_RECORDS FOR THE TASK_.
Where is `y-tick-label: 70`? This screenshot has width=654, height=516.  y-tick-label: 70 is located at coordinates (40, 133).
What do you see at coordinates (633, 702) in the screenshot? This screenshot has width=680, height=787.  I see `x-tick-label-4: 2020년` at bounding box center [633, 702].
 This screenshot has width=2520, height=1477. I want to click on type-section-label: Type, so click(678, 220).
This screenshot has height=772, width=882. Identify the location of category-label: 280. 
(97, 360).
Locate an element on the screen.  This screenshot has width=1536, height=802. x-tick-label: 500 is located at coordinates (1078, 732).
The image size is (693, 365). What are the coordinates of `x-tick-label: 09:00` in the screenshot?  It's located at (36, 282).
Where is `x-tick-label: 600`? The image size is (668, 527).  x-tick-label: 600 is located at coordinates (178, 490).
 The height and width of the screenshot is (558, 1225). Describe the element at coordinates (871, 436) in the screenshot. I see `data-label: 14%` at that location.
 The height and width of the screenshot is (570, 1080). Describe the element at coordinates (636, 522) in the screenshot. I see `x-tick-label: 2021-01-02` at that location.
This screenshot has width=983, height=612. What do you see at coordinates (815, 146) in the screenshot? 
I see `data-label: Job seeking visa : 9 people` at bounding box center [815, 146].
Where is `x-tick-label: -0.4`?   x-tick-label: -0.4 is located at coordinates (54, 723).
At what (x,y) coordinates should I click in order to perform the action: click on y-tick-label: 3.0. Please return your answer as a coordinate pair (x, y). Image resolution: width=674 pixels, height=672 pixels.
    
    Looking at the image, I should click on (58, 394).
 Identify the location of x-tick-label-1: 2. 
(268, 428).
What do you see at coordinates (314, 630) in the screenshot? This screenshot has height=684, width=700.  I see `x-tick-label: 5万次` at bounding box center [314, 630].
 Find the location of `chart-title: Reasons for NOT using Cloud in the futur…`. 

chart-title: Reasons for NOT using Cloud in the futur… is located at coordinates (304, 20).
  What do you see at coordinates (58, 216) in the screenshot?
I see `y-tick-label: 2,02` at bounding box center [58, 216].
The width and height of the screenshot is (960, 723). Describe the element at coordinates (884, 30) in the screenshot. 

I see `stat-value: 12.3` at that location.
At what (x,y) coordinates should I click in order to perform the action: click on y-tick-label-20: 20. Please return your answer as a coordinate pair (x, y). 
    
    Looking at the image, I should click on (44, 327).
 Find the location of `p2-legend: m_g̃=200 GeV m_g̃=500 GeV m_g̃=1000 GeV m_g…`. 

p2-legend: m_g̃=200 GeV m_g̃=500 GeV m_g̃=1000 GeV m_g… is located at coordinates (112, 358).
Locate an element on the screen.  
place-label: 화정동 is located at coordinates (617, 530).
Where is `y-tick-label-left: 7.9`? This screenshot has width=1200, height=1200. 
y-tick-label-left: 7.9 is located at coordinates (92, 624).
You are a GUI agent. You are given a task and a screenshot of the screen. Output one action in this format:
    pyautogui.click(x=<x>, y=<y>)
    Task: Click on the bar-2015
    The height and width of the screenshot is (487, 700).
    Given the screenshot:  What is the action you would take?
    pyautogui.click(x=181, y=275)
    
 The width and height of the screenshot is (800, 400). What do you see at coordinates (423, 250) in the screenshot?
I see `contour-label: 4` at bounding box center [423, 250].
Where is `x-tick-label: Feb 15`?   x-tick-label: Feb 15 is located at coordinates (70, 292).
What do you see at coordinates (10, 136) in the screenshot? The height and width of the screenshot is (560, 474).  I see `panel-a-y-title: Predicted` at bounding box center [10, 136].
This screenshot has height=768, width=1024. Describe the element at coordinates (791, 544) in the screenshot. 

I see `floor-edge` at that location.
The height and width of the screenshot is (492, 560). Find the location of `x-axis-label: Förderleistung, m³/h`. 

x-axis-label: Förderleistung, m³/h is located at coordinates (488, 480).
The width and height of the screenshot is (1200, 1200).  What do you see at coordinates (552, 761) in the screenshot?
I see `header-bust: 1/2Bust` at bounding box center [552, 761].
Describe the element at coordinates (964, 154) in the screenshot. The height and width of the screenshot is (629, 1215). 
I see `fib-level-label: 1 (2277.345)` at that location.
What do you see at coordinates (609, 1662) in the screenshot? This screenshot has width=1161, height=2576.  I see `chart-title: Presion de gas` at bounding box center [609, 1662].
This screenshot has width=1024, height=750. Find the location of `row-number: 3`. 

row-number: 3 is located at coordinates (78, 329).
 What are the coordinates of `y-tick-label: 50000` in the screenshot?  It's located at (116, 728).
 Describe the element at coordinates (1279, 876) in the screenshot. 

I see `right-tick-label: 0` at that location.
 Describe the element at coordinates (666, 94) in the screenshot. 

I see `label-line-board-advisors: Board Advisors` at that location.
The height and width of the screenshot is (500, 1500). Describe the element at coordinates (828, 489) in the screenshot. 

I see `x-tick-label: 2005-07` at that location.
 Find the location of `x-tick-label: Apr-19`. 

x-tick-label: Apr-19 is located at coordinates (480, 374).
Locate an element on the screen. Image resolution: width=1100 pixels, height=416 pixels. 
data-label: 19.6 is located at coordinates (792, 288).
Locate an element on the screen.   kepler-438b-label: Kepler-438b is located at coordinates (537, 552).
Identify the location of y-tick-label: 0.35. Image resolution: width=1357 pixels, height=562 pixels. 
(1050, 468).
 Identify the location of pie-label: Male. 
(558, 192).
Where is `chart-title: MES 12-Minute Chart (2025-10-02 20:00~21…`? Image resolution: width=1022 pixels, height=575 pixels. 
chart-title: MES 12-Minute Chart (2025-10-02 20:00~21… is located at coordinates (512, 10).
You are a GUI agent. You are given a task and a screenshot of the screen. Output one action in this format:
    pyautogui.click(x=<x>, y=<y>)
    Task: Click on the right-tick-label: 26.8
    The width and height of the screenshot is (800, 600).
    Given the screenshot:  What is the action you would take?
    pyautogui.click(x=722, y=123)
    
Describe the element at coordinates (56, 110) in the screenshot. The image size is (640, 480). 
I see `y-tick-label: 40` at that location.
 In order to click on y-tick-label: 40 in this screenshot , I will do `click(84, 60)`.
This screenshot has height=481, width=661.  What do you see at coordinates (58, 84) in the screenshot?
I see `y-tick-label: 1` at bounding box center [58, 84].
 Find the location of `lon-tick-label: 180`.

_HOW TO COMPLETE THIS TASK_. Copy the material starting at the line containing "What do you see at coordinates (609, 1662)" and ending at the line containing "(1050, 468).", swapping "Describe the element" for "Name the element" and leaving everything else unchanged.

_RESPONSE FOR THIS EXERCISE_.
What do you see at coordinates (609, 1662) in the screenshot? This screenshot has width=1161, height=2576.  I see `chart-title: Presion de gas` at bounding box center [609, 1662].
This screenshot has width=1024, height=750. Find the location of `row-number: 3`. 

row-number: 3 is located at coordinates (78, 329).
 What are the coordinates of `y-tick-label: 50000` in the screenshot?  It's located at (116, 728).
 Name the element at coordinates (1279, 876) in the screenshot. 

I see `right-tick-label: 0` at that location.
 Name the element at coordinates (666, 94) in the screenshot. 

I see `label-line-board-advisors: Board Advisors` at that location.
The height and width of the screenshot is (500, 1500). Name the element at coordinates (828, 489) in the screenshot. 

I see `x-tick-label: 2005-07` at that location.
 Find the location of `x-tick-label: Apr-19`. 

x-tick-label: Apr-19 is located at coordinates (480, 374).
Locate an element on the screen. Image resolution: width=1100 pixels, height=416 pixels. 
data-label: 19.6 is located at coordinates (792, 288).
Locate an element on the screen.   kepler-438b-label: Kepler-438b is located at coordinates (537, 552).
Identify the location of y-tick-label: 0.35. Image resolution: width=1357 pixels, height=562 pixels. 
(1050, 468).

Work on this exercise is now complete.